**What is required:** Return the data below in full. Keep each character unchanged.

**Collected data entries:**
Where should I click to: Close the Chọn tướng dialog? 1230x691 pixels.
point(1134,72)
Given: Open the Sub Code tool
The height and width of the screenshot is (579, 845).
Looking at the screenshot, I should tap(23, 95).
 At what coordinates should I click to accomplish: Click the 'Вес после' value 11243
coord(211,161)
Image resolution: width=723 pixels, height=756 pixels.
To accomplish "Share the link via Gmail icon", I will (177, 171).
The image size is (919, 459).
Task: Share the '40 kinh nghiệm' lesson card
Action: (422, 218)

**Written answer:**
Where should I click to: Close the Chọn tướng dialog? 1230x691 pixels.
point(1134,72)
Given: Open the Sub Code tool
The height and width of the screenshot is (579, 845).
Looking at the screenshot, I should tap(23, 95).
 At what coordinates should I click to accomplish: Click the 'Вес после' value 11243
coord(211,161)
Image resolution: width=723 pixels, height=756 pixels.
To accomplish "Share the link via Gmail icon", I will (177, 171).
The image size is (919, 459).
Task: Share the '40 kinh nghiệm' lesson card
Action: (422, 218)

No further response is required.